PROMPT =
Every record below is to be restated word for word.

[Start of Attachment]

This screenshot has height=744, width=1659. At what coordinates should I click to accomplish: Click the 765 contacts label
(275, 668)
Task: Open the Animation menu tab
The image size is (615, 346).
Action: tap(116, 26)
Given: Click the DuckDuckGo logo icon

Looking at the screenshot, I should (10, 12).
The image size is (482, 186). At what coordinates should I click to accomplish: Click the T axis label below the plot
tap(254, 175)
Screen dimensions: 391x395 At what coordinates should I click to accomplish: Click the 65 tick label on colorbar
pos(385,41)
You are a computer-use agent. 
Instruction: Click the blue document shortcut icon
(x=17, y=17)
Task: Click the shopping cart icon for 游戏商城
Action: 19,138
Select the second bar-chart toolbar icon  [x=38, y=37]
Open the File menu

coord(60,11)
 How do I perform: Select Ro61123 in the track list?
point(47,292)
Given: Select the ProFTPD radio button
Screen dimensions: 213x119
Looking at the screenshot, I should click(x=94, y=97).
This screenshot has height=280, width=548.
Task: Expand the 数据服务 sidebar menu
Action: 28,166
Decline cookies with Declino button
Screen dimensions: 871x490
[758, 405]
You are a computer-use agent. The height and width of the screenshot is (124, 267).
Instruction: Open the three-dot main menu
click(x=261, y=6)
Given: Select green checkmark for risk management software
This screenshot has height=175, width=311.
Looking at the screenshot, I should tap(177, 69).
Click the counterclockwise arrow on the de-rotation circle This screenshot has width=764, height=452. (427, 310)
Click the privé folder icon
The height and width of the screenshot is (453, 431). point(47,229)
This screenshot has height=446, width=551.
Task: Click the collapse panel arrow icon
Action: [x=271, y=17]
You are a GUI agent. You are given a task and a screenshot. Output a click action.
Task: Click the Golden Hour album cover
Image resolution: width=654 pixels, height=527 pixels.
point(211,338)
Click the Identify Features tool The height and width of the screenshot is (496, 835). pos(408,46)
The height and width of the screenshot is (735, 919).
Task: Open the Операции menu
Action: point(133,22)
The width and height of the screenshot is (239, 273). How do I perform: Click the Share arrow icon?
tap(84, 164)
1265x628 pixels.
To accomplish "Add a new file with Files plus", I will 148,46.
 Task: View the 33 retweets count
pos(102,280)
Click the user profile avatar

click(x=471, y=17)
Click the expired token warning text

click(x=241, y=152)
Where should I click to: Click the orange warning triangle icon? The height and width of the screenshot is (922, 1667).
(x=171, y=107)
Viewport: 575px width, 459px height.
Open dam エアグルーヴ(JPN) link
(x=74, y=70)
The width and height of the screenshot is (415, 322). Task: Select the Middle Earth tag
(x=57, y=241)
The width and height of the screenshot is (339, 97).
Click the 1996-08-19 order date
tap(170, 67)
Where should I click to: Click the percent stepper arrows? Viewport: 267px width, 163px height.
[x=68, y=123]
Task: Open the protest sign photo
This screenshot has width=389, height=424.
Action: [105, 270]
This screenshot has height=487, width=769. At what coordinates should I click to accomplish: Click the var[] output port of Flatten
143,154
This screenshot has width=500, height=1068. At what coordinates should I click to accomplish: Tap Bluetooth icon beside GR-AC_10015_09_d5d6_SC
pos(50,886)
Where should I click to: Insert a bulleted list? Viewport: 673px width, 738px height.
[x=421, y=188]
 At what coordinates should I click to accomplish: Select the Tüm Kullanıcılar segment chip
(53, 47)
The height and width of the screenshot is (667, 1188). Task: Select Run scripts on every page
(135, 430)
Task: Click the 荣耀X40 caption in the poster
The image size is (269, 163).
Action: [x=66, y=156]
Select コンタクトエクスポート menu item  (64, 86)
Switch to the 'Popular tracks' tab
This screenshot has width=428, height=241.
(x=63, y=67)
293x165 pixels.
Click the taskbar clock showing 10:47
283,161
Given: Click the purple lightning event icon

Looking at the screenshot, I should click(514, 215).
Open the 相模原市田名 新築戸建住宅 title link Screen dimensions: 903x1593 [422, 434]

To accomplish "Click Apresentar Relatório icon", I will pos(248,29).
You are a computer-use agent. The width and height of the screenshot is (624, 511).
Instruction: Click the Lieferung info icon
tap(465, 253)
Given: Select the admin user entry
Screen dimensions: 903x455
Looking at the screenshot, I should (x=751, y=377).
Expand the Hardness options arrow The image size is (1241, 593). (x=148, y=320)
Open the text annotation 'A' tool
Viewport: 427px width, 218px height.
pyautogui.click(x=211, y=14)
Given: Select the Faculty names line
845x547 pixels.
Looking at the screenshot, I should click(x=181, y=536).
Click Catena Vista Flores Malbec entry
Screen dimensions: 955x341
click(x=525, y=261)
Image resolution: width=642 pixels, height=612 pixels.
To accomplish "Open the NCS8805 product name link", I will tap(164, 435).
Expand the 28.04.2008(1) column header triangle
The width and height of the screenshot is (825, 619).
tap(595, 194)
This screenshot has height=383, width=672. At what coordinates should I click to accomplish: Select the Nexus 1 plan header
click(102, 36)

[End of Attachment]

SOLUTION TO THIS EXERCISE =
This screenshot has height=744, width=1659. At what coordinates should I click to accomplish: Click the 765 contacts label
(275, 668)
Task: Open the Animation menu tab
The image size is (615, 346).
Action: tap(116, 26)
Given: Click the DuckDuckGo logo icon

Looking at the screenshot, I should (10, 12).
The image size is (482, 186). At what coordinates should I click to accomplish: Click the T axis label below the plot
tap(254, 175)
Screen dimensions: 391x395 At what coordinates should I click to accomplish: Click the 65 tick label on colorbar
pos(385,41)
You are a computer-use agent. 
Instruction: Click the blue document shortcut icon
(x=17, y=17)
Task: Click the shopping cart icon for 游戏商城
Action: 19,138
Select the second bar-chart toolbar icon  [x=38, y=37]
Open the File menu

coord(60,11)
 How do I perform: Select Ro61123 in the track list?
point(47,292)
Given: Select the ProFTPD radio button
Screen dimensions: 213x119
Looking at the screenshot, I should click(x=94, y=97).
This screenshot has height=280, width=548.
Task: Expand the 数据服务 sidebar menu
Action: 28,166
Decline cookies with Declino button
Screen dimensions: 871x490
[758, 405]
You are a computer-use agent. The height and width of the screenshot is (124, 267).
Instruction: Open the three-dot main menu
click(x=261, y=6)
Given: Select green checkmark for risk management software
This screenshot has height=175, width=311.
Looking at the screenshot, I should tap(177, 69).
Click the counterclockwise arrow on the de-rotation circle This screenshot has width=764, height=452. (427, 310)
Click the privé folder icon
The height and width of the screenshot is (453, 431). point(47,229)
This screenshot has height=446, width=551.
Task: Click the collapse panel arrow icon
Action: [x=271, y=17]
You are a GUI agent. You are given a task and a screenshot. Output a click action.
Task: Click the Golden Hour album cover
Image resolution: width=654 pixels, height=527 pixels.
point(211,338)
Click the Identify Features tool The height and width of the screenshot is (496, 835). pos(408,46)
The height and width of the screenshot is (735, 919).
Task: Open the Операции menu
Action: point(133,22)
The width and height of the screenshot is (239, 273). How do I perform: Click the Share arrow icon?
tap(84, 164)
1265x628 pixels.
To accomplish "Add a new file with Files plus", I will 148,46.
 Task: View the 33 retweets count
pos(102,280)
Click the user profile avatar

click(x=471, y=17)
Click the expired token warning text

click(x=241, y=152)
Where should I click to: Click the orange warning triangle icon? The height and width of the screenshot is (922, 1667).
(x=171, y=107)
Viewport: 575px width, 459px height.
Open dam エアグルーヴ(JPN) link
(x=74, y=70)
The width and height of the screenshot is (415, 322). Task: Select the Middle Earth tag
(x=57, y=241)
The width and height of the screenshot is (339, 97).
Click the 1996-08-19 order date
tap(170, 67)
Where should I click to: Click the percent stepper arrows? Viewport: 267px width, 163px height.
[x=68, y=123]
Task: Open the protest sign photo
This screenshot has width=389, height=424.
Action: [105, 270]
This screenshot has height=487, width=769. At what coordinates should I click to accomplish: Click the var[] output port of Flatten
143,154
This screenshot has width=500, height=1068. At what coordinates should I click to accomplish: Tap Bluetooth icon beside GR-AC_10015_09_d5d6_SC
pos(50,886)
Where should I click to: Insert a bulleted list? Viewport: 673px width, 738px height.
[x=421, y=188]
 At what coordinates should I click to accomplish: Select the Tüm Kullanıcılar segment chip
(53, 47)
The height and width of the screenshot is (667, 1188). Task: Select Run scripts on every page
(135, 430)
Task: Click the 荣耀X40 caption in the poster
The image size is (269, 163).
Action: [x=66, y=156]
Select コンタクトエクスポート menu item  (64, 86)
Switch to the 'Popular tracks' tab
This screenshot has width=428, height=241.
(x=63, y=67)
293x165 pixels.
Click the taskbar clock showing 10:47
283,161
Given: Click the purple lightning event icon

Looking at the screenshot, I should click(514, 215).
Open the 相模原市田名 新築戸建住宅 title link Screen dimensions: 903x1593 [422, 434]

To accomplish "Click Apresentar Relatório icon", I will pos(248,29).
You are a computer-use agent. The width and height of the screenshot is (624, 511).
Instruction: Click the Lieferung info icon
tap(465, 253)
Given: Select the admin user entry
Screen dimensions: 903x455
Looking at the screenshot, I should (x=751, y=377).
Expand the Hardness options arrow The image size is (1241, 593). (x=148, y=320)
Open the text annotation 'A' tool
Viewport: 427px width, 218px height.
pyautogui.click(x=211, y=14)
Given: Select the Faculty names line
845x547 pixels.
Looking at the screenshot, I should click(x=181, y=536).
Click Catena Vista Flores Malbec entry
Screen dimensions: 955x341
click(x=525, y=261)
Image resolution: width=642 pixels, height=612 pixels.
To accomplish "Open the NCS8805 product name link", I will tap(164, 435).
Expand the 28.04.2008(1) column header triangle
The width and height of the screenshot is (825, 619).
tap(595, 194)
This screenshot has height=383, width=672. At what coordinates should I click to accomplish: Select the Nexus 1 plan header
click(102, 36)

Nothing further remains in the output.